Exercise goal: From the line containing "Task: Refresh the current folder view" through the last line of the entries below, transcribe each line exactly, excluding any picture.

........

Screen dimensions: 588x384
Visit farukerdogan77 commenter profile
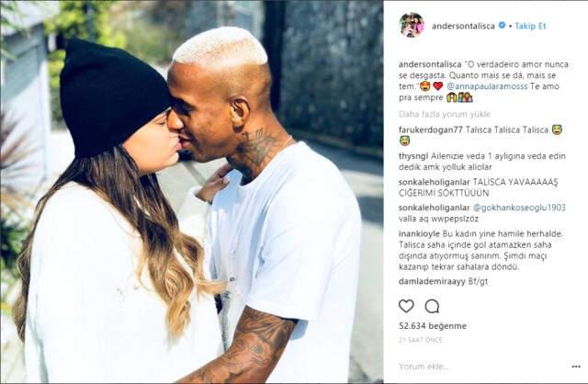(431, 130)
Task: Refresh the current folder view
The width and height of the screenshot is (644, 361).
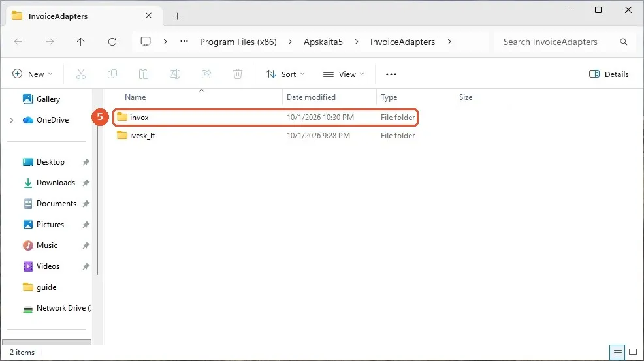Action: pyautogui.click(x=112, y=42)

........

Written solution:
Task: Refresh the current folder view
The width and height of the screenshot is (644, 361).
Action: pyautogui.click(x=112, y=42)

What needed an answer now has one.